Above is taken from the 2001 French film titled “Vénus Noire” (Black Venus); French-Tunisian director Abdellatif Kechiche tells the story of Sawtche atrocious, “the Hottentot Venus,” which was presented at an animal fair in the nineteenth century in Europe. The film highlights the love-hate relationship that Whites have with Blacks. Highly recommended if you can find it. In antiquity, the Venue of Willendorf (or the Venus figurines or fertility goddesses) celebrate the shape of the black woman. This is an historic phenomenon, way beyond a Kardashian, a Minaj or a Lo. See works by J.A. Rodgers, Dr. Yosef Ben Jochannan, Dr. Cheikh Anta Diop, etc. The symbolism in this poster is so reflective of what is real; pay close attention to this post.
“…look at those big, brown buttocks, sway, play; invite, delight under dresses that are is tight as their rich brown velvet skin.” – Felipe Luciano (“The Last Poets” on the “Right-On” documentary of 1971)
“Look at the majesty and beauty of our women, look at the prominence and dominance of our men; now imagine looking at all of that under a microscope” – ‘The People’s Scientist’ Dr. Marcus Tillery, Ph.D
Dr. Tillery’s words reign very loud, but, more importantly, are poignantly and scientifically true. Let’s acknowledge from the outset that many will be disturbed by the facts presented in this post. This might disturb your epistemology. It continues to baffle us why people can not acknowledge what is seen by them every day. This post will reflect in totality the profundity of the words of our ancestors:
“As Above, So Below”To fully appreciate what is offered here, clink on to the links, underlines words for more in-depth examples and analysis.
Is there a biological, physiological, metabolic difference in Blacks versus Whites? Absolutely! The academic and scientific journals and publications are filled with this information. In the practical sense you see it everyday. You witness it in sports, in art, in academics, in language, in history, etc. It is everywhere! Yet we have been convinced that what exists, doesn’t. And we buy into this with every weave, every bleacher, every school choice, with every rejection of Black that we can muster. And it’s sickening.
We are going the divide this topic of “Gradualism” into the many different phenomenon, events, and practices where they manifest themselves. Here we are examining it “Under the Microscope” both literally and figuratively. By now if you are following ‘Connecting the Dots’ you know what “Gradualism” means. See our definition in “A Shot in the Dark” post published December 15, 2014. We will examine the “Gradualism” of these differences in the micro by looking at White Blood Cells.

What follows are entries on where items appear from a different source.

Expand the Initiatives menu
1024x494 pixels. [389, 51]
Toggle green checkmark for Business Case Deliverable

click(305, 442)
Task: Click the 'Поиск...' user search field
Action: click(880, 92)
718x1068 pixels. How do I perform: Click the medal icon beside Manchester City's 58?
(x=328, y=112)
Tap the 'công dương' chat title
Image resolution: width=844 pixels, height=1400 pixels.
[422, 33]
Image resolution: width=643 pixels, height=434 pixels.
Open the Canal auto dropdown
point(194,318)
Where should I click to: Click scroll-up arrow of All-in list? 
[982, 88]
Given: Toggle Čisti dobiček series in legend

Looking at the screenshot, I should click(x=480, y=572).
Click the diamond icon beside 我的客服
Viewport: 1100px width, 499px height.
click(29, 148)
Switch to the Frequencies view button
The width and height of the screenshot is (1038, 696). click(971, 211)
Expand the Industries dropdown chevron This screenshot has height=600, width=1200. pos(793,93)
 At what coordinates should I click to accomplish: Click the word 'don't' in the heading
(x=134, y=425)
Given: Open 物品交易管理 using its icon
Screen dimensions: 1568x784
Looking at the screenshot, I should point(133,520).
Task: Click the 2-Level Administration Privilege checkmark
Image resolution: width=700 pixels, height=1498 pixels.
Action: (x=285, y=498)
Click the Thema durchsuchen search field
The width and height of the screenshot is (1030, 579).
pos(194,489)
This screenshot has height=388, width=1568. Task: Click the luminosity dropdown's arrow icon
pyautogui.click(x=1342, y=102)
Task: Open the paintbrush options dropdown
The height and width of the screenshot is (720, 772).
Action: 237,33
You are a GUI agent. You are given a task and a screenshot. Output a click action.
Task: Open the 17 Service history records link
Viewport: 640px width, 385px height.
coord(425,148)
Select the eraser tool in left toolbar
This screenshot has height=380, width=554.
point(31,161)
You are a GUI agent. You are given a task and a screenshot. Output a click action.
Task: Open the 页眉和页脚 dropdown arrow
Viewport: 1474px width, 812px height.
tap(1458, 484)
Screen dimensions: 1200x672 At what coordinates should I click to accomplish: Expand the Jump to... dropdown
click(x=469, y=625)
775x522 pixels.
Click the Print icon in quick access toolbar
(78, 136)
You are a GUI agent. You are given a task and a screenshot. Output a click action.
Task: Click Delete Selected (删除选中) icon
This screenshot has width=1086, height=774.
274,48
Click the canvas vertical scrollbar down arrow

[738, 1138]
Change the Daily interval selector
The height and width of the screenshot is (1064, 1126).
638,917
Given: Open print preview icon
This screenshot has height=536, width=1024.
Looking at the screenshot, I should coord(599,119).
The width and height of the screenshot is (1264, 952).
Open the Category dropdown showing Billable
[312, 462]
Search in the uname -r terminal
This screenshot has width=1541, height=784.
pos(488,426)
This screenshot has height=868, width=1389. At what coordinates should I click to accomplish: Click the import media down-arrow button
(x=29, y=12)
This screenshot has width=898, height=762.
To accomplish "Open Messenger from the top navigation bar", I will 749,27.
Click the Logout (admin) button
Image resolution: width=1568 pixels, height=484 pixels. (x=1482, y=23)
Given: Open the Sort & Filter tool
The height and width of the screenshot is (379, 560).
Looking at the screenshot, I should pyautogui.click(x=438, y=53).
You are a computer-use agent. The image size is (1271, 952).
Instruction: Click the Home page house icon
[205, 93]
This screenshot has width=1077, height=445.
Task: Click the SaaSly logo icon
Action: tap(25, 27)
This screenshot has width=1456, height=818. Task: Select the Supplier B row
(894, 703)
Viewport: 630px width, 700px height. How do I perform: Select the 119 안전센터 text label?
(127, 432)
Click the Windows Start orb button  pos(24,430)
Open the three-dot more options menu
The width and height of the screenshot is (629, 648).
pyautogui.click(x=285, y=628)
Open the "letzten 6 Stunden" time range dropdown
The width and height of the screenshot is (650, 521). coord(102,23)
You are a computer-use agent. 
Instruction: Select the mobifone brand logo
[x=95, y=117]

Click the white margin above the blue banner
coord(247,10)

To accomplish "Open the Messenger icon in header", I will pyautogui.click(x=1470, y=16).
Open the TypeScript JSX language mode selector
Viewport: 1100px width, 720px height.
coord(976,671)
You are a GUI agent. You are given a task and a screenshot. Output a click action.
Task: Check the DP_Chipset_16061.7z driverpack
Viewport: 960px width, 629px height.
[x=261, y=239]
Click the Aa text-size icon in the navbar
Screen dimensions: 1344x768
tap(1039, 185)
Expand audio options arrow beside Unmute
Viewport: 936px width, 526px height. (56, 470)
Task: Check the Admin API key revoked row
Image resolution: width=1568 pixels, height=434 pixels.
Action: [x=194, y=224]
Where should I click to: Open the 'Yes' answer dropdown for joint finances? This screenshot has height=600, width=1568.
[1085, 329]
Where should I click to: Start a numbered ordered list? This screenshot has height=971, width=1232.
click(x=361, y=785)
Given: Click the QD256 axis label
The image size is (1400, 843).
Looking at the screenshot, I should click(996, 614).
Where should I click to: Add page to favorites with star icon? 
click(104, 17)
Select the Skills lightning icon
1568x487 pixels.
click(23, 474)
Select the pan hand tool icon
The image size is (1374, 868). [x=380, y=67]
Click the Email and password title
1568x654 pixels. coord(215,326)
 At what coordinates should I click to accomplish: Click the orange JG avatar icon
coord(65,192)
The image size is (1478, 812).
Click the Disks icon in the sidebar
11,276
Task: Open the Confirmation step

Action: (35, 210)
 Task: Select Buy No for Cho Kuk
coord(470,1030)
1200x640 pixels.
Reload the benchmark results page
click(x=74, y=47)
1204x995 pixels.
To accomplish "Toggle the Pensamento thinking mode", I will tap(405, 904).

The body possesses a well organized external and internal system of protection. An examination into the world of microbes will attest to this. Your epidermis, which is the largest organ of the body, is a major external component to this system of protection. White Blood Cells (WBC’s) are the major internal (but not exclusive) component to the body’s protective system, it’s immunity system. Although this is not exactly the study that we were seeking-searching and combing through the mountains of scientific papers, journals and publications is tedious work-it definitely serves the purpose. In March 2008, Department of Pathology, Tropical Medicine Research Institute, The University of the West Indies, Kingston, Jamaica, published in The West Indian Medical Journal the paper titled “White blood cell counts in healthy Jamaican adults”. Normally we would provide you the link for this paper, however for some reason, public access to this paper is no longer available. It was on-line when we referenced it on our radio program on January 30, 2015, and for our research. Now it is only available by request: academic request. The study examined the mean (average) normal WBC for Whites, Blacks, Afro-Caribbeans and Jamaicans. It further divided WBC’s into four of the five main types of WBC’s; Neutrophils, Lymphocytes, Monocytes and Eosinophils. Luckily, we did copy the means/differential chart. The Geometric Mean Chart from the study demonstrates the subtle but significant differences between Whites and Africans. We are only going to examine the differences between Whites and Africans. Why? Because of the potential for less diversity. No disrespect, but the Afro-Caribbean and Jamaican categories could apply to a wider racial/genetic profile. And the numbers suggest that they do. It is difficult to find out how many actual Africans (free of miscegenation) there are in the world. In the mid 1980’s, it was less than 5%. Is that significant? Absolutely. It is known that the African possesses 5% better eye sight and 20% better hearing. We adapt; it is one of the basic characteristics of life (Biological definition). Pay attention to the numbers, memorize them. (For Academics and/or Researchers, you can request a copy of this study at researchgate.com)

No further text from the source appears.